Podría haber sido reconocida… si el dispositivo de Mesmer hubiera resistido a su “puesta en controversia”. Con el doctor Léon Chertok, estudié en detalle el procedimiento de la comisión nombrada por el rey Luis XVI, a la que pertenecían los grandes científicos de la época, como Lavoisier y Benjamin Franklin. Alcanza con decir que, tras haber intentado sin demasiado éxito “depurar” los fenómenos que sucedían alrededor de la tina del magnetizador Deslon (Mesmer les había cerrado la puerta a los investigadores), tras haberse sometido ellos mismos al “fluido”, después de haber sometido a algunos pobres, después a personas de alta sociedad, todo eso sin poder zanjar la cuestión, la comisión inventó un método de investigación mucho más activo. Pidió a un magnetizador cómplice que magnetice a un “sujeto dotado” sin avisarle, que simule magnetizar a otro sujeto, o incluso que magnetice un lugar del cuerpo de un sujeto que tiene los ojos vendados anunciándole que le magnetizaba otro. La comisión pudo entonces concluir que “el fluido sin la imaginación es impotente, mientras que la imaginación sin el fluido puede producir los efectos que se le atribuyen al fluido”. En resumen, hasta donde sus efectos demostraban su existencia, el fluido no existía.

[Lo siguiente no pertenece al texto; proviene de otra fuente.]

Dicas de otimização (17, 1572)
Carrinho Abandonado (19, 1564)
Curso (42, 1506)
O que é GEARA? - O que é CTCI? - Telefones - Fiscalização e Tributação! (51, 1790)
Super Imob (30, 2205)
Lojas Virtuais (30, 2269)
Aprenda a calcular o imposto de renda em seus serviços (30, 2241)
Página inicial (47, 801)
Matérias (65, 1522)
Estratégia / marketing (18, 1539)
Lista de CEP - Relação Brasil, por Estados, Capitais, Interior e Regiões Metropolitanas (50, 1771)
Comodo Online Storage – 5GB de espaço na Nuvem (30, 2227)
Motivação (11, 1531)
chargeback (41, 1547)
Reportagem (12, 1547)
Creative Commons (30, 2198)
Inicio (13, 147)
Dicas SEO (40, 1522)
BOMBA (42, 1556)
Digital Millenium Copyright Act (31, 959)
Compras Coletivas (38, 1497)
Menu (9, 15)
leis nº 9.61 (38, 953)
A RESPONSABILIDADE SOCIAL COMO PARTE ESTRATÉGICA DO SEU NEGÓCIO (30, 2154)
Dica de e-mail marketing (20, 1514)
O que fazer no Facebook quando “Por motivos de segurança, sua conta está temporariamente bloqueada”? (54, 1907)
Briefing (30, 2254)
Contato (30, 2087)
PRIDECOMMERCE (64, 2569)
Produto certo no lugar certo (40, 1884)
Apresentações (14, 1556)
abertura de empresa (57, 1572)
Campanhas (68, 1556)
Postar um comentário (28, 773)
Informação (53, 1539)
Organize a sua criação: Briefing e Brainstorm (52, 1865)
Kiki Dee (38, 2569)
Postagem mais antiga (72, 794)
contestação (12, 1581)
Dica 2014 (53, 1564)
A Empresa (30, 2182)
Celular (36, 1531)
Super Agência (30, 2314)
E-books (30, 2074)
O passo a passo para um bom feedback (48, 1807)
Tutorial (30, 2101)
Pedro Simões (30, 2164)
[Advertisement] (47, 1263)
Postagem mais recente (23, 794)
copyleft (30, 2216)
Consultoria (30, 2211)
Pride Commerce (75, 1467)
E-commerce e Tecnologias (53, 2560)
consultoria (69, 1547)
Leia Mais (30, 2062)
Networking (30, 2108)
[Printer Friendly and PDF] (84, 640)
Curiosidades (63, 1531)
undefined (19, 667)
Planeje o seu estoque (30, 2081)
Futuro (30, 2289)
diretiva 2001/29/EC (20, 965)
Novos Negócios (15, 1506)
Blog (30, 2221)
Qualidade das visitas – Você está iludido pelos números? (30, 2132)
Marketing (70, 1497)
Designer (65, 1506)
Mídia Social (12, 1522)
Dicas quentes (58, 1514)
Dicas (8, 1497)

Esta escena va a acompañarnos y el primer elemento que extraería de ella es la nueva definición de “charlatán” que conlleva. Con el fin de explicar las curas que a pesar de todo se producían sin lugar a dudas en torno a la tina de Mesmer, la comisión “interdisciplinaria” observó: “Se ven hombres, atacados según parece por la misma enfermedad, que fueron curados siguiendo regímenes contrarios y adoptando regímenes completamente diferentes; la Naturaleza es por lo tanto lo suficientemente potente como para mantener la vida a pesar del régimen equivocado, y para triunfar a la vez sobre el mal y el remedio. Si ella tiene ese poder de resistir a los remedios, con mayor razón tiene el poder de operar sin ellos”.

En cuanto a la segunda comisión, compuesta únicamente por médicos, fue más allá: “La esperanza que concibieron los pacientes, el ejercicio al cual se entregaron todos los días, la interrupción de los remedios de los que podían abusar anteriormente y cuya cantidad es tan a menudo perjudicial en este caso, son causas repetidas y suficientes de los resultados que se dice haber observado en circunstancias semejantes”.

En otros términos, la cura no prueba nada. Propongo definir la medicina en el sentido moderno, por oposición a las terapias tradicionales o a la medicina medieval, no por una doctrina o por prácticas, que están en mutaciones continuas, sino por la conciencia de ese hecho. Posee un correlato: el objetivo perseguido por la medicina (curar) no basta para hacer la diferencia entre práctica racional y práctica de charlatán. El imperativo de racionalidad y la denuncia del charlatán se vuelven en este sentido solidarias: el charlatán es definido de ahora en más como aquel que reivindica sus curas como pruebas.